Job A: From the entries, output as a JSON list of strings, one per line, the lines from the line with "Task: Open the DingTalk taskbar icon" to the line with "Action: (214, 361)", leaving out blank lines.

Text section:
# Mulligan stew



## Bud9051 (Nov 11, 2015)

I didn't search so hope I'm not repeating.

Mulligan stew in one form or another has probably been around since cast iron pots were hung over open fireplaces and the variety of what goes into them is endless, limited only by what is in the refrigerator.

Mine is simmering as I type and my mouth is watering as they never fail to be delicious.

I had 1/3 of a chicken that needed to be eaten or used, half a smoked sausage and plenty of mixed vegetables, onions, a couple of potatoes and a can of diced tomatoes. Added some diced green peppers plus all of the usual seasonings, substituting my kelp salt for regular salt. Oh and a couple of strips of leftover bacon.

There are receipts but for me it is always whatever I have on hand. My simple version is a sausage stew with lots of onions one diced potato and broccoli. 

Maybe that is where they got the name to use in golf, because every time you finish a pot of this you get asked for a mulligan (a do over).

What goes into your pot?

Bud


----------



## wooleybooger (Feb 23, 2019)

:vs_cool:

Like you I use what ever I have.


----------



## u3b3rg33k (Jul 17, 2018)

Brunswick stew is also a fun one.


----------

Given data:

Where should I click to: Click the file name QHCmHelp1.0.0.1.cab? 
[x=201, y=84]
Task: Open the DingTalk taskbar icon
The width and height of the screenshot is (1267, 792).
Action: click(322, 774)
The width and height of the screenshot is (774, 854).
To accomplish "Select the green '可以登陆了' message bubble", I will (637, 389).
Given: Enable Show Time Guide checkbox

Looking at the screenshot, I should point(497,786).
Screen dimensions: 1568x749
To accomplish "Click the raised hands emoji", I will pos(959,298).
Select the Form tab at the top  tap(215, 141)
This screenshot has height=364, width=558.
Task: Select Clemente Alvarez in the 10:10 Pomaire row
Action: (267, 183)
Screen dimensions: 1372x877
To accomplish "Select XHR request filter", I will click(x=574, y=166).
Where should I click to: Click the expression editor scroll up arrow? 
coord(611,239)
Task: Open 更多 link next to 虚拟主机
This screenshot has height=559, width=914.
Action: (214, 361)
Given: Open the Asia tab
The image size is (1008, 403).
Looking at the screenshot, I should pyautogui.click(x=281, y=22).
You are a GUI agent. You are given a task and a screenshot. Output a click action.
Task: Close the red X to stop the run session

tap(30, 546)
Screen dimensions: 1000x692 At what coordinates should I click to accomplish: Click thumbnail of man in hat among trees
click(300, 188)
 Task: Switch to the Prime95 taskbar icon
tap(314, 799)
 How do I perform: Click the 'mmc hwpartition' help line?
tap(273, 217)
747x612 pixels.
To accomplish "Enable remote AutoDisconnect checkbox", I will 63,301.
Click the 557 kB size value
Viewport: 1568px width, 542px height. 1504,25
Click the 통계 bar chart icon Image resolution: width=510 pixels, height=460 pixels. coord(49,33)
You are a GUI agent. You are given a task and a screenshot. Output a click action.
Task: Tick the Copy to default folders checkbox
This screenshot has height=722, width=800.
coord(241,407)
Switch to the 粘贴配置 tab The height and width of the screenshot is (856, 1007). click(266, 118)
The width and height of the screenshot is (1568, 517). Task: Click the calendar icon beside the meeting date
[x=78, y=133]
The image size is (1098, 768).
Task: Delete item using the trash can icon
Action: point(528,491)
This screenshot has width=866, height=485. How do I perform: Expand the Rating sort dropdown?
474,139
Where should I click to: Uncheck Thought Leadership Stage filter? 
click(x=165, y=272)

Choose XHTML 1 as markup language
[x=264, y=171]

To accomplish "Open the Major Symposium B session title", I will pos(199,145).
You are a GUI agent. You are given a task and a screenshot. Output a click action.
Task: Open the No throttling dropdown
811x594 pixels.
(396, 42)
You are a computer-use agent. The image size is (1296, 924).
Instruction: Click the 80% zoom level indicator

Job B: In the Mulligan stew thread, what did Bud9051 use in place of regular salt?

Task output A:
[
  "Task: Open the DingTalk taskbar icon",
  "The width and height of the screenshot is (1267, 792).",
  "Action: click(322, 774)",
  "The width and height of the screenshot is (774, 854).",
  "To accomplish \"Select the green '可以登陆了' message bubble\", I will (637, 389).",
  "Given: Enable Show Time Guide checkbox",
  "Looking at the screenshot, I should point(497,786).",
  "Screen dimensions: 1568x749",
  "To accomplish \"Click the raised hands emoji\", I will pos(959,298).",
  "Select the Form tab at the top  tap(215, 141)",
  "This screenshot has height=364, width=558.",
  "Task: Select Clemente Alvarez in the 10:10 Pomaire row",
  "Action: (267, 183)",
  "Screen dimensions: 1372x877",
  "To accomplish \"Select XHR request filter\", I will click(x=574, y=166).",
  "Where should I click to: Click the expression editor scroll up arrow? ",
  "coord(611,239)",
  "Task: Open 更多 link next to 虚拟主机",
  "This screenshot has height=559, width=914.",
  "Action: (214, 361)"
]

Task output B: Kelp salt.